**DATASET RECORDS:**
........
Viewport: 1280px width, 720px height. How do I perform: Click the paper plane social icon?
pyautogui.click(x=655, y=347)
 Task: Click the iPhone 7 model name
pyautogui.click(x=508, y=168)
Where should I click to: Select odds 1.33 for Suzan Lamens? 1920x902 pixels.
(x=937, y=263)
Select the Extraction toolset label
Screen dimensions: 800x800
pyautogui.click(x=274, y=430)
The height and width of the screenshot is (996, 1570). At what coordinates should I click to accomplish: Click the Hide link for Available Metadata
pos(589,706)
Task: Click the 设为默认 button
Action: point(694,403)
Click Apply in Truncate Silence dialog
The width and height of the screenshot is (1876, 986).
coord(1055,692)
........
**EXERCISE OBJECTIVE:** Starting at the line that contains "The height and", write out every line through the last one in the data above, exactly as it stands.

**EXERCISE RESULT:**
The height and width of the screenshot is (996, 1570). At what coordinates should I click to accomplish: Click the Hide link for Available Metadata
pos(589,706)
Task: Click the 设为默认 button
Action: point(694,403)
Click Apply in Truncate Silence dialog
The width and height of the screenshot is (1876, 986).
coord(1055,692)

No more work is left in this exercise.